To me, home was always where my mother was. Perhaps because she was my first home . . . where I dwelt as I was being knit together inside her womb, and then later where I learned to be . . . was shaped into . . . the person I was to become. No matter how far away I roamed, when I came back to where she was . . . I was coming home. Oh how blessed I was to have a mother who made it so.
I am enjoying the last vestiges of the fruited cake I baked earlier this week. It was a homey cake. Every buttery crumb, every sweet fruity raisin or bit of cherry has brought me immense pleasure. I still have a quarter of it left. I gave a quarter of it to my sister for them to enjoy. Does that mean I have eaten half of it myself. Oh yes it does . . . a smidgen here, a smidgen there.
Tiny slivers enjoyed with hot cups of lemon and ginger tea mid-afternoon. It is not often I bake a cake such as this and I am enjoying every morsel of it. It is a cake that seems to get better tasting with every day that follows every day. It is a home sweet home kind of a cake. It would not win any beauty contests for sure. There are no frills and frou frous. Its just a cake. Simple. Delicious. Comforting in a cake sort of way . . .
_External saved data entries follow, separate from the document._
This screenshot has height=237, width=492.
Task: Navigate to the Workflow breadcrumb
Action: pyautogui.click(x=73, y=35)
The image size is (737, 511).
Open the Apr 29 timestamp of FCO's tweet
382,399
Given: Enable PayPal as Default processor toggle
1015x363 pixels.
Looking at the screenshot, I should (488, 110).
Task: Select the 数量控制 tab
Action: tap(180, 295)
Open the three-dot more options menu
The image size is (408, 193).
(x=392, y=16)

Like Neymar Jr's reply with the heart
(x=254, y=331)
I have it stored in an old chocolate tin which once held chocolates all wrapped in jewel like wrappers. Its wrapped in greaseproof paper and then tinfoil, their layers protecting it as only a treasure should be protected, for it is a treasure to me at any rate. Who knows when I will bake one again. It could be years. It could be never. One never knows with cake . . .
I am so grateful for a life that has a hole in it large enough to hold Jesus. I know that Jesus is not something many of you like to hear about, but to me He is everything. He is my friend. My best friend. And although I have yet to see Him in person, I have felt and feel His presence around me. It is tangible. I have felt and do feel his Grace every day of my life. I know not where I would be without it . . . without Him. He is the light in my darkness. A steadying ballast through all the storms, and my life has been stormy . . . and yet He is also present in my joy. He is my joy. The first. The last. Everything in between.
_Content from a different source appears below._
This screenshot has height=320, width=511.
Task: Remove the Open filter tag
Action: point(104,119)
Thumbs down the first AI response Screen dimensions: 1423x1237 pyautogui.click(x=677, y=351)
There was a time when I was a child that I wanted to be a dancer. I would dance every chance I could get. My mother had a book in her bookcase that taught dance. I wish I could remember its name, but this morning it is escaping me. It was a how to dance book and it taught everything from tap to the cha cha. Its pages were decorated with small footsteps showing you which way to put your feet for every step. I can remember following each step carefully so that I too could learn to fox trot or cha cha cha.
I was a child who would have loved ballet lessons, but my parents could ill afford such frivolous things. They had more important baskets to put their eggs in. They did the best that they could for us.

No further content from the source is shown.